Grâce à cet état de calme et de contemplation, j’ai pu identifier quelques éléments problématiques quant à ma production. Et même si je sais que rien n’est plus barbant pour le lecteur que les lamentations de l’écrivain sur sa non-écriture *, je vous en livre quelques unes.
On se souviendra du temps jadis, vous, mes plus fidèles lecteurs, où je n’hésitais pas à épandre en une colorée marmelade de mots, les turpitudes les plus indécentes de ma vie, et mes entrailles les plus secrètes. Le procédé n’est pas sans torts, loin de là, mais on pouvait du moins affirmer, en ces temps-là, que mon écriture avait une poigne, une force, une vibration qu’elle n’a peut-être plus aujourd’hui.
C’est tout d’abord que j’ai conçu, au fil du temps, une certaine gêne à me dénuder ainsi. Ensuite, je me suis posée des questions sur la validité d’une telle littérature. Et enfin, (et surtout!) j’ai changé. Mon âme ne résonne plus aux mêmes émotions.
Quand j’étais adolescente, et antérieurement à l’avènement de tous les traitements psychotropes que l’on sait, je me souviens que j’étais chavirée constamment par de magnifiques furies, soit l’Indignation, la Haine, le Désespoir, la Rage.
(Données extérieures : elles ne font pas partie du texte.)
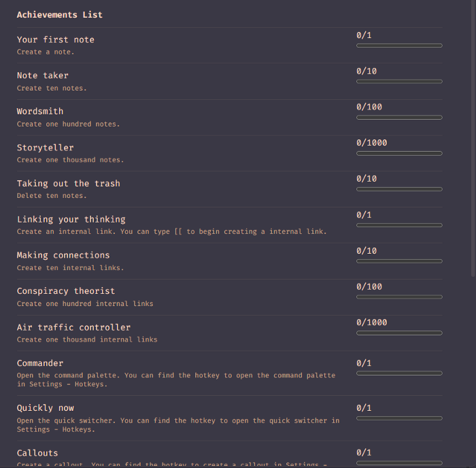
Task: Click the Note taker progress bar
Action: pos(399,82)
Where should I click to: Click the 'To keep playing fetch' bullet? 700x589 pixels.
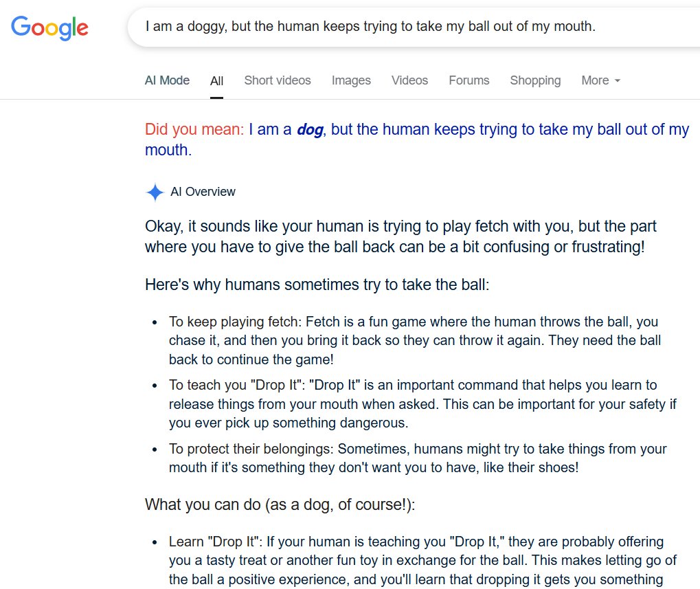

Mes questions étaient peut-être plus vastes; elles étaient, en tout cas, moins honnêtes dans leur ignorance. Elles n’admettaient pas intérieurement l’absence d’une réponse; ou du moins l’absence de cette réponse me soulevait d’une colère, d’une agitation terrible. J’étais bien convaincue de l’infamie et de l’injustice de ce qu’on me faisait dans ce temps là (que ça me concerne ou non).
Maintenant, je ne suis plus sûre de rien, et j’accepte davantage des comportements autres que le mien. Peut-être suis-je un peu découragée par mon ignorance, et me cantonnai-je à des terrains connus, loin des remous que provoquaient le choc de ma sensibilité et des actes d’autrui, ceux du Monde.
Je suis devenue blasée, ou mesquine. Ou peut-être que je prends une trêve de toute cette agitation, question de me fortifier.
L’émotion que je ressens le plus, maintenant, c’est la frustration. De multiples petites frustrations qui ne dépassent pas ma petite personne. Frustration au travail, frustration à la maison, frustration de ma propre veulerie. Et toutes ces choses sont si petites… J’hésite beaucoup à écrire là-dessus.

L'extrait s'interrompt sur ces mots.